4.2 Cobb Angle Measurement Results

We tested three Cobb angle calculation methods (midpoint method, endpoint method, and straight-line fit method), and the results are shown in Table 3. The Midpoint method achieved the best results because it is consistent with the Cobb angle labels in the dataset, which all pass through the vertebral The left and right midlinks simulate the endplates of the vertebrae.

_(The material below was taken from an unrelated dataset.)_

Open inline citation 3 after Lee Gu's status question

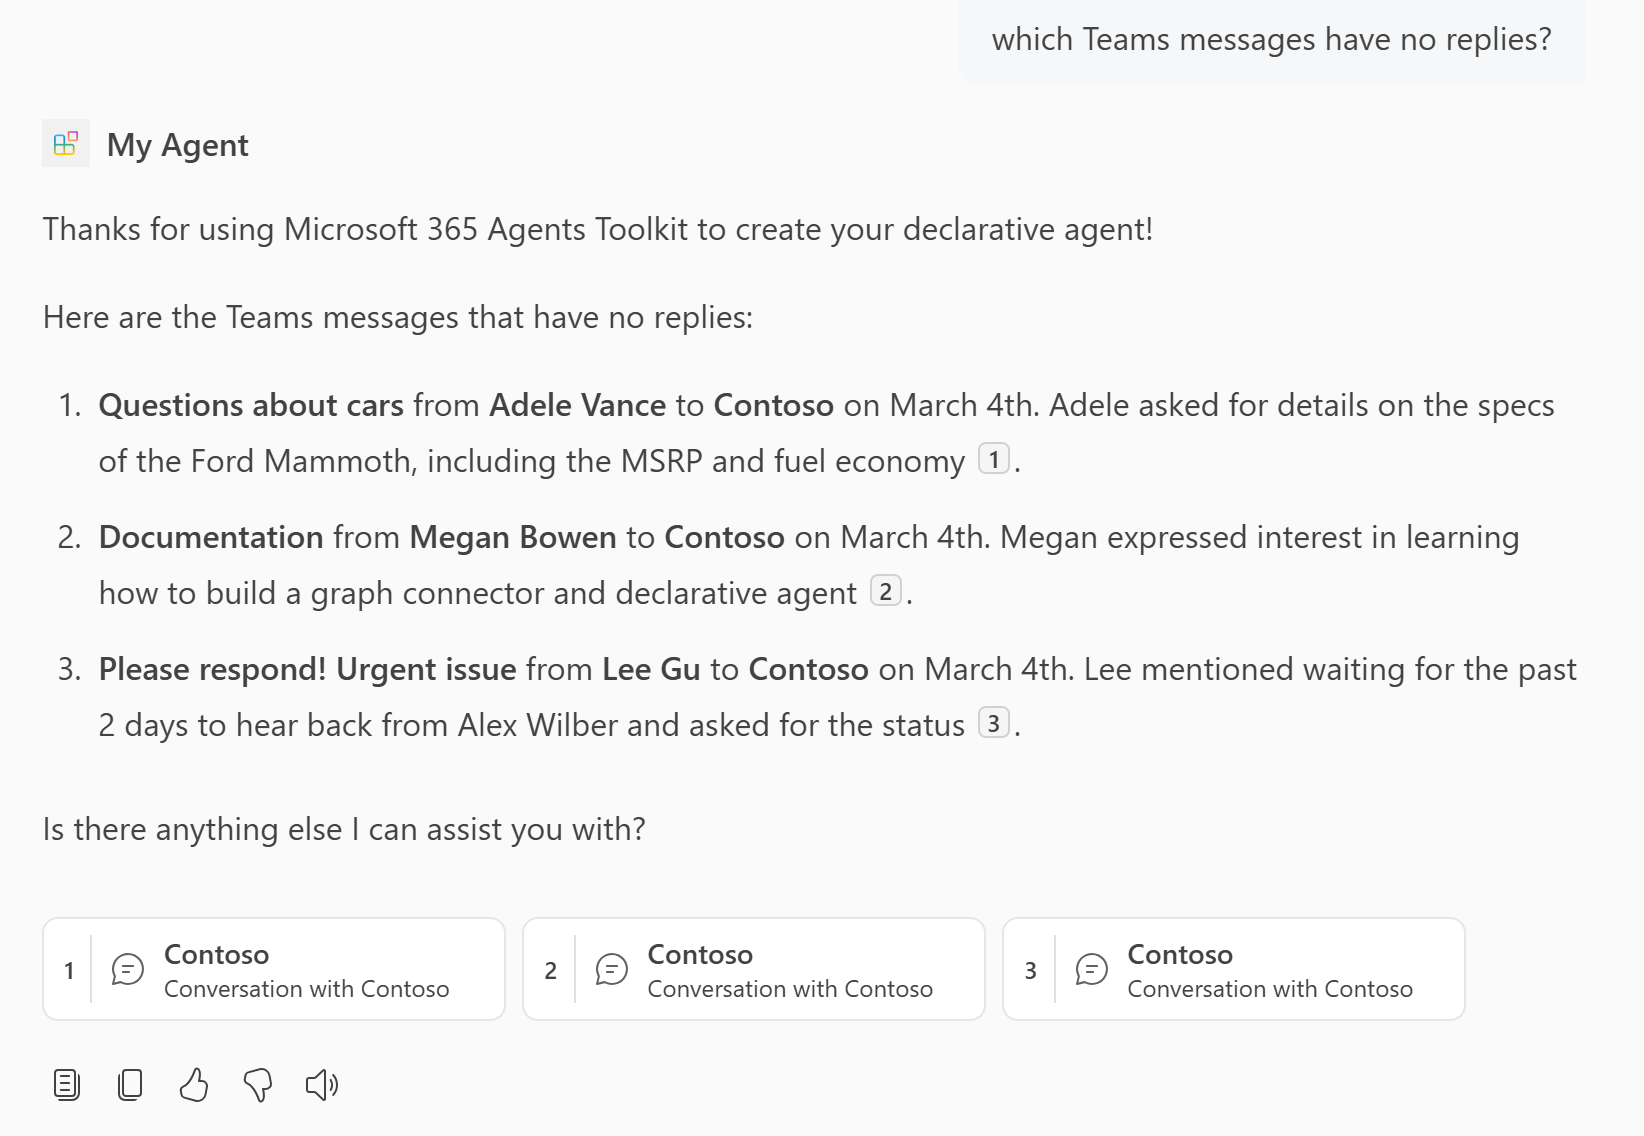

In order to show the accuracy of the proposed method in Cobb angle estimation, we compared the results of Cobb angle estimation with those of other methods, and the comparison results are shown in Table 4. The proposed method obtains the best results among all curvature post-processing methods for calculating Cobb angles, with MAE metrics reaching SOTA. Although the direct regression Cobb angle method [4] reaches SOTA in SMAPE metrics, the approach focused only on the Cobb angle calculation results and was unable to obtain information on the the end vertebrae, which is equally important for the diagnosis of scoliosis. Figure 10 shows the histogram of the difference and scatter plot between the Cobb angle estimation of the proposed method and the Cobb angle groud truth.

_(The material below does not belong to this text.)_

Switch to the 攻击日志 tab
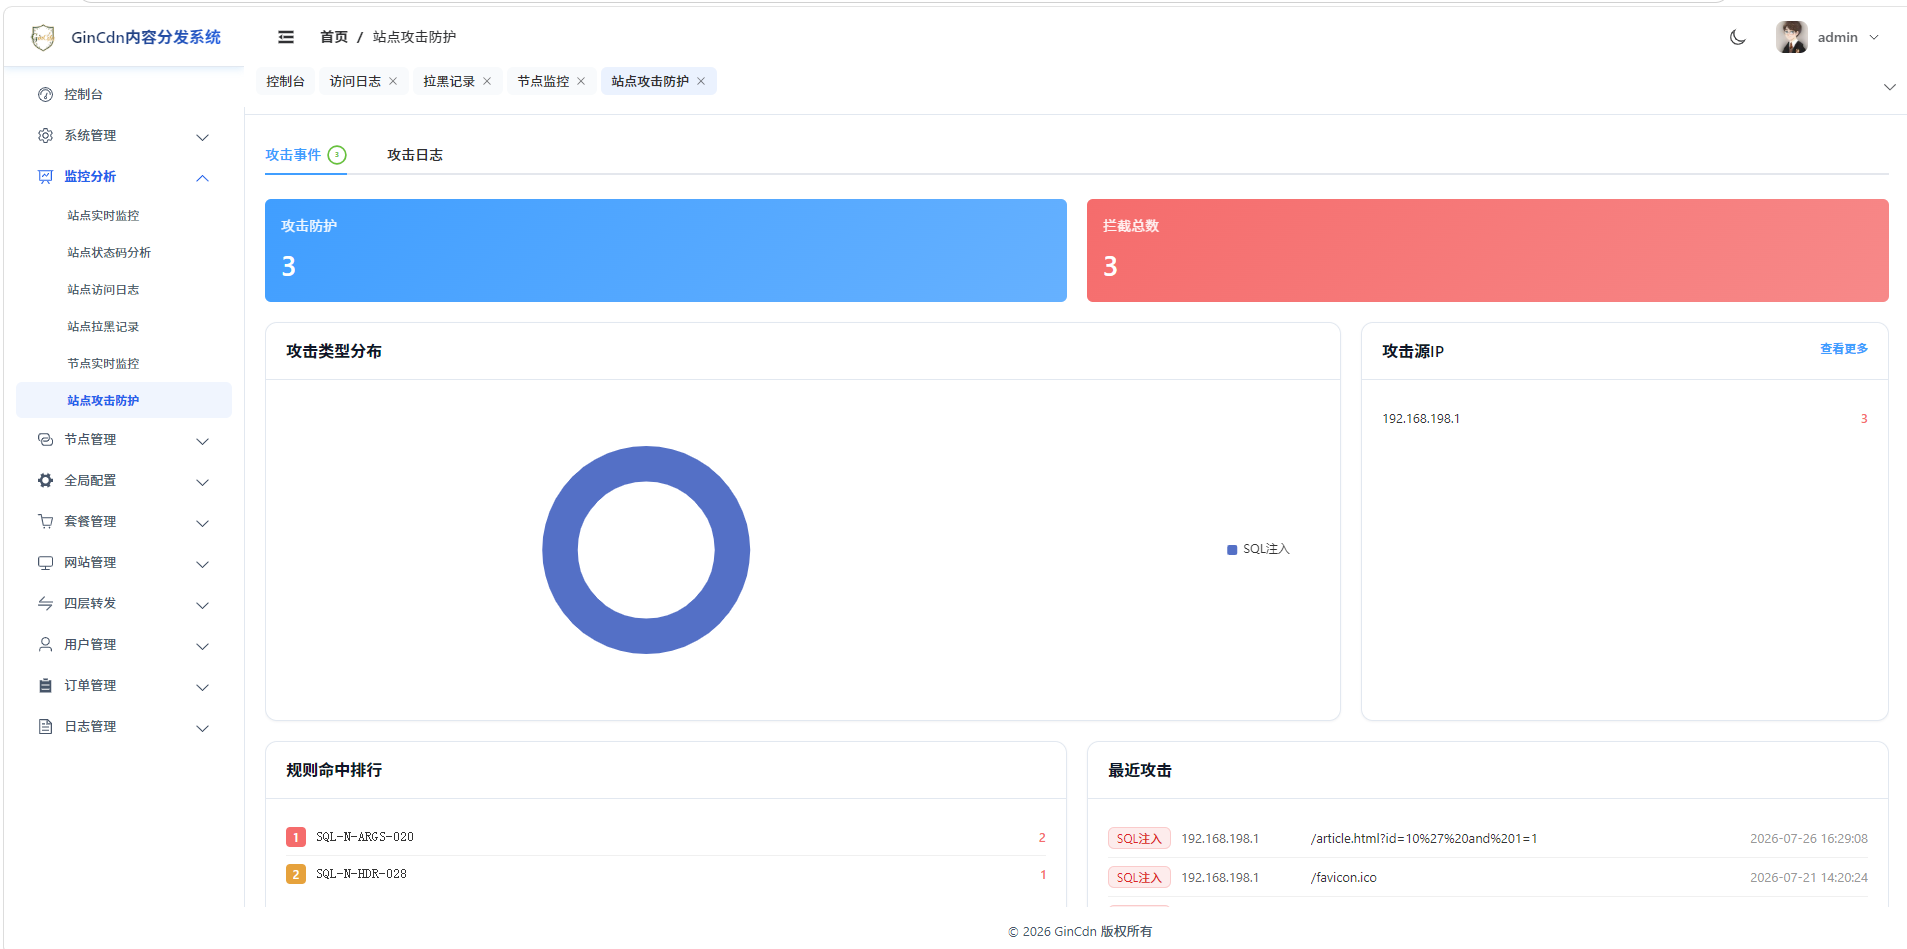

Table 5. Cobb angle estimations for 4 scoliosis radiographs

It is important to note that we also tested our method on four scoliosis radiographs with the Cobb angle manually marked by the physician (see Fig. 11). The test results are shown in Table 5, where the straight-line fit method has the smallest SMAPE (3.88, compared to 5.51 for the midpoint method and 5.98 for the endpoint method), due to the fact that the method is more similar to the way clinicians determine the endplates. Therefore, we concluded that although the midpoint method showed better results on the public AASCE challenge dataset, the estimations of the straight-line fit method were more similar to the physician's manually labeled Cobb angle.

5 Conclusion

This paper presents a new method for automatic measurement of the Cobb angle of scoliosis, using a network to extract scoliosis information and post-processing to calculate the Cobb angle, which can obtain more comprehensive vertebral contour information for visualization of the spine than direct Cobb angle regression. First, the proposed multi-task learning network MVIE-Net can simultaneously perform vertebral contour and key points detection, and the MVIE-Net network adopts a single encoder and dual decoder structure, and the symmetric structure and jump connection between the dual decoders improve the generalization ability of the network. Then, we proposed and tested three angle calculation methods based on the definition of the Cobb angle, namely the midpoint method provided by the public AASCE Challenge dataset, as well as the extended endpoint method, and the straight-line fit method that simulates the physician's positioning of the endplate. MVIE-Net with midpoint method achieved SOTA in MAE metrics and the best SMAPE metrics among the known methods using post-processing on this dataset. The SMAPE of all three methods was lower than 6 on the physician manually labeled Cobb angle image processing, indicating that the proposed method can be used as an adjunct to the physician's clinical scoliosis Cobb angle measurement.